------ Supplied information

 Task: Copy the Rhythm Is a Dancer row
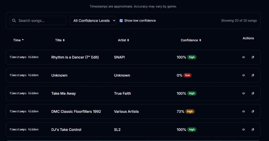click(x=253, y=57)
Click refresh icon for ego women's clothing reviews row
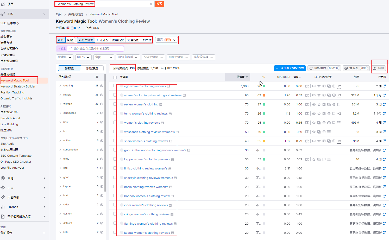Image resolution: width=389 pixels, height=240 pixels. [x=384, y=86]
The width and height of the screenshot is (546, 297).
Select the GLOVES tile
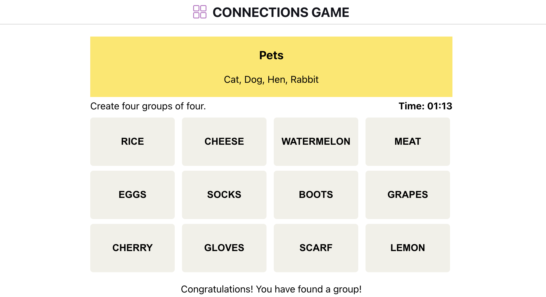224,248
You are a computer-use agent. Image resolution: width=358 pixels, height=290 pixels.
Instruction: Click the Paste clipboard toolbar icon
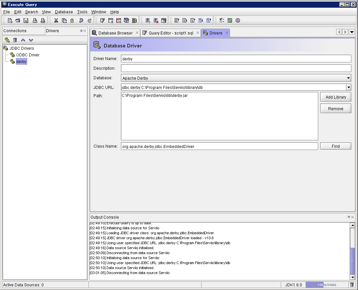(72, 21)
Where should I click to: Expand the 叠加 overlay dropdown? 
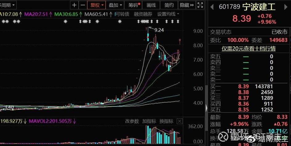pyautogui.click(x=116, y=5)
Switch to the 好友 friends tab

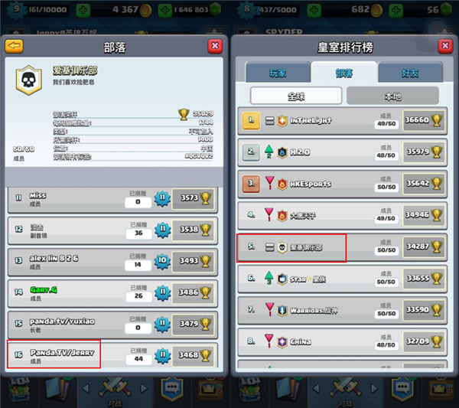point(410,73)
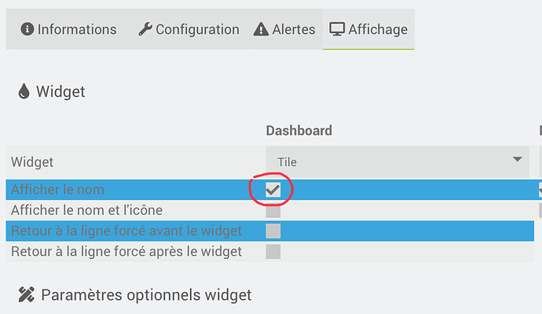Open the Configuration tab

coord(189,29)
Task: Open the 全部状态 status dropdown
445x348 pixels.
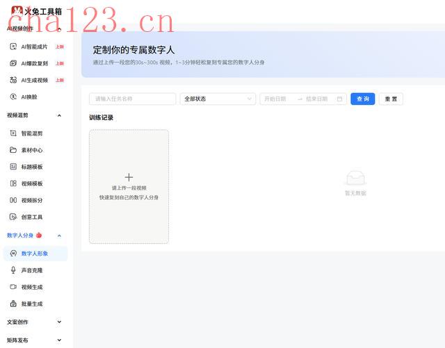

------------

» **Description of the task**: Print only the lines from the line that contains "Select the GLOVES tile" to the final line of the data, inclusive. Pictures stay out.

» **Written solution**:
Select the GLOVES tile
224,248
You are a computer-use agent. Image resolution: width=358 pixels, height=290 pixels.
Instruction: Click the Paste clipboard toolbar icon
(72, 21)
Where should I click to: Expand the 叠加 overlay dropdown? 
pyautogui.click(x=116, y=5)
Switch to the 好友 friends tab

point(410,73)
Open the Configuration tab

coord(189,29)
Task: Open the 全部状态 status dropdown
445x348 pixels.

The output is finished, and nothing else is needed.